Re: [RFC patch v3 00/20] Cache aware scheduling

From: Shrikanth Hegde
Date: Thu Jul 03 2025 - 16:00:53 EST




tl;dr

o Benchmark that prefer co-location and run in threaded mode see
  a benefit including hackbench at high utilization and schbench
  at low utilization.

o schbench (both new and old but particularly the old) regresses
  quite a bit on the tial latency metric when #workers cross the
  LLC size.

o client-server benchmarks where client and servers are threads
  from different processes (netserver-netperf, tbench_srv-tbench,
  services of DeathStarBench) seem to noticeably regress due to
  lack of co-location between the communicating client and server.

  Not sure if WF_SYNC can be an indicator to temporarily ignore
  the preferred LLC hint.

o stream regresses in some runs where the occupancy metrics trip
  and assign a preferred LLC for all the stream threads bringing
  down performance in !50% of the runs.


- When you have SMT systems, threads will go faster if they run in ST mode.
If aggregation happens in a LLC, they might end up with lower IPC.
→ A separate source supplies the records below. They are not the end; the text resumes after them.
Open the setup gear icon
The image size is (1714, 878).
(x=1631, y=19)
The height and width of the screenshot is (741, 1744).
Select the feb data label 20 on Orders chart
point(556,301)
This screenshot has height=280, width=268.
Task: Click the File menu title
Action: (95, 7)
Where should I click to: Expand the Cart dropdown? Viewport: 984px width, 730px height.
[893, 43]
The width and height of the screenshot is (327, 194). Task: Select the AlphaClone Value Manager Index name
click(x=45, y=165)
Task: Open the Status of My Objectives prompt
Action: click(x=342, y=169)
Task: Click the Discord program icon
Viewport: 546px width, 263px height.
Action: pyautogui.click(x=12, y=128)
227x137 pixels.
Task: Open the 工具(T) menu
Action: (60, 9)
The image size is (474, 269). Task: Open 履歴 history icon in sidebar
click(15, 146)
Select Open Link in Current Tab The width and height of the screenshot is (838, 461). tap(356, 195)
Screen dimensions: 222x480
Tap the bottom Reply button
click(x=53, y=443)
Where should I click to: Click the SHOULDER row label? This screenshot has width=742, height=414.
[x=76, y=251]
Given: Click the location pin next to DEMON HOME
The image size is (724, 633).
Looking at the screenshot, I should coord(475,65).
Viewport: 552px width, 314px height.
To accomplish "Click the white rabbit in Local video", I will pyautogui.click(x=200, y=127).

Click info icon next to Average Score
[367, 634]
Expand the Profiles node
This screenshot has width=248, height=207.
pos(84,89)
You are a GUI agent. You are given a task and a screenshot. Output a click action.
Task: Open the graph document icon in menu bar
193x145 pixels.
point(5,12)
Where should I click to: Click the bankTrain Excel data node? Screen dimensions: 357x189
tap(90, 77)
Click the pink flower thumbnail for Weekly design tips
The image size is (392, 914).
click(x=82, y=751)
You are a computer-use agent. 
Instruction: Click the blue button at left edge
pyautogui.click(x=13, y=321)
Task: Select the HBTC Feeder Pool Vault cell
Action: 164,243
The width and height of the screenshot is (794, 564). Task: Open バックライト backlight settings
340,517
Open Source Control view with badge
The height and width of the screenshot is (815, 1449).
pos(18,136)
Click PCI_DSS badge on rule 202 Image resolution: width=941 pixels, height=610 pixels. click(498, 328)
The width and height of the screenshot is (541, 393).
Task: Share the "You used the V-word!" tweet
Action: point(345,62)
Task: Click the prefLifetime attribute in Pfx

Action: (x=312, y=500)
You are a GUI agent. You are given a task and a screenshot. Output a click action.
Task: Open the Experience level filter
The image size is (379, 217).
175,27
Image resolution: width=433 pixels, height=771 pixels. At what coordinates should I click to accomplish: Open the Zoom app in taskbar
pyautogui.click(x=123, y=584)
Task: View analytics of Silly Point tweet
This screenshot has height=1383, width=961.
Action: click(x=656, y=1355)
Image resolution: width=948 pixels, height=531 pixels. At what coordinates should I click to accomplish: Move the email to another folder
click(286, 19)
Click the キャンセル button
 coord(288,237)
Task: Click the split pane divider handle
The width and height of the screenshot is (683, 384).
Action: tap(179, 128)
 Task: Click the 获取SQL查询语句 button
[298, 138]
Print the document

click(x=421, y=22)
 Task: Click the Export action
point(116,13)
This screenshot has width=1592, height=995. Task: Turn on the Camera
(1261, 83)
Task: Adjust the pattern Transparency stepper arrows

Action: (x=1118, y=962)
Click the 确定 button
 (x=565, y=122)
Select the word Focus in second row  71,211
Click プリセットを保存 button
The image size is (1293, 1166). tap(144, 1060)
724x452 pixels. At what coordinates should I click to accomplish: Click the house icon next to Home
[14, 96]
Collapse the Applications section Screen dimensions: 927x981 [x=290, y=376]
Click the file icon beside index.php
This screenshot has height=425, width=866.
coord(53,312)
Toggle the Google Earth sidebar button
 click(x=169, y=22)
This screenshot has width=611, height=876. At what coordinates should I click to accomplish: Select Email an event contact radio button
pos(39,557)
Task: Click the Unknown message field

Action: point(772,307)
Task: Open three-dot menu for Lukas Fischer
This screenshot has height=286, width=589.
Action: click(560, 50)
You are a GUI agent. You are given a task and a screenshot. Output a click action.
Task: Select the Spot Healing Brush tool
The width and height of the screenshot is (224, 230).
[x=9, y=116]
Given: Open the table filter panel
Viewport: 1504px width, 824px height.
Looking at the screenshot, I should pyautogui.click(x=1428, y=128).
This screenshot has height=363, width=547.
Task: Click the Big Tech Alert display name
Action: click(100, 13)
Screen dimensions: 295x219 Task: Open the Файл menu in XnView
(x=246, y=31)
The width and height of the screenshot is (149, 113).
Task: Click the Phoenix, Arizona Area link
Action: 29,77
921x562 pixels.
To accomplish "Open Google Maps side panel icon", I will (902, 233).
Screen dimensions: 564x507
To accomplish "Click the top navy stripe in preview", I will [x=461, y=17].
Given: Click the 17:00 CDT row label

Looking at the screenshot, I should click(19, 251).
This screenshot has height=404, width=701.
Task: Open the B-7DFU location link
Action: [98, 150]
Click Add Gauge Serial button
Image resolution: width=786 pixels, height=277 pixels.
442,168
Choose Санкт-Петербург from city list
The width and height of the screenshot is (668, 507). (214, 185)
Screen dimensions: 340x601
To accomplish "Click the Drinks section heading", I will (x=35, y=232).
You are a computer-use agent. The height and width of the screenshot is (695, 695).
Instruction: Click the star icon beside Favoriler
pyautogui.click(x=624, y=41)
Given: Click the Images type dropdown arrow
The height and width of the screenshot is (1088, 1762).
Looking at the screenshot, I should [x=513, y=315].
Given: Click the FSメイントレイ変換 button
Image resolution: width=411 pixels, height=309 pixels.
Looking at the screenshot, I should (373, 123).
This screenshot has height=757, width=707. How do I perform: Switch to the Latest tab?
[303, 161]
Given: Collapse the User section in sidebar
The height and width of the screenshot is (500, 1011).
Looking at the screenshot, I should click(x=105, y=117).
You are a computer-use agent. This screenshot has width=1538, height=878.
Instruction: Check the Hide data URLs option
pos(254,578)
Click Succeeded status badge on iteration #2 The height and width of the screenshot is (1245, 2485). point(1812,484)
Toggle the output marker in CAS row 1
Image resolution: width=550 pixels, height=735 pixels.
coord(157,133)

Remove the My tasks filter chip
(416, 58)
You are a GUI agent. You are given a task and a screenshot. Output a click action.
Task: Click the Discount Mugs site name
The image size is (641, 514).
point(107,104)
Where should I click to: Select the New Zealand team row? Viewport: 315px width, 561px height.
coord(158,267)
Full data from my testing is as follows:

o Machine details

- 3rd Generation EPYC System
- 2 sockets each with 64C/128T
- NPS1 (Each socket is a NUMA node)
- C2 Disabled (POLL and C1(MWAIT) remained enabled)

o Kernel details

tip:      tip:sched/core at commit 914873bc7df9 ("Merge tag
           'x86-build-2025-05-25' of
           git://git.kernel.org/pub/scm/linux/kernel/git/tip/tip")

llc-aware-lb-v3: tip + this series as is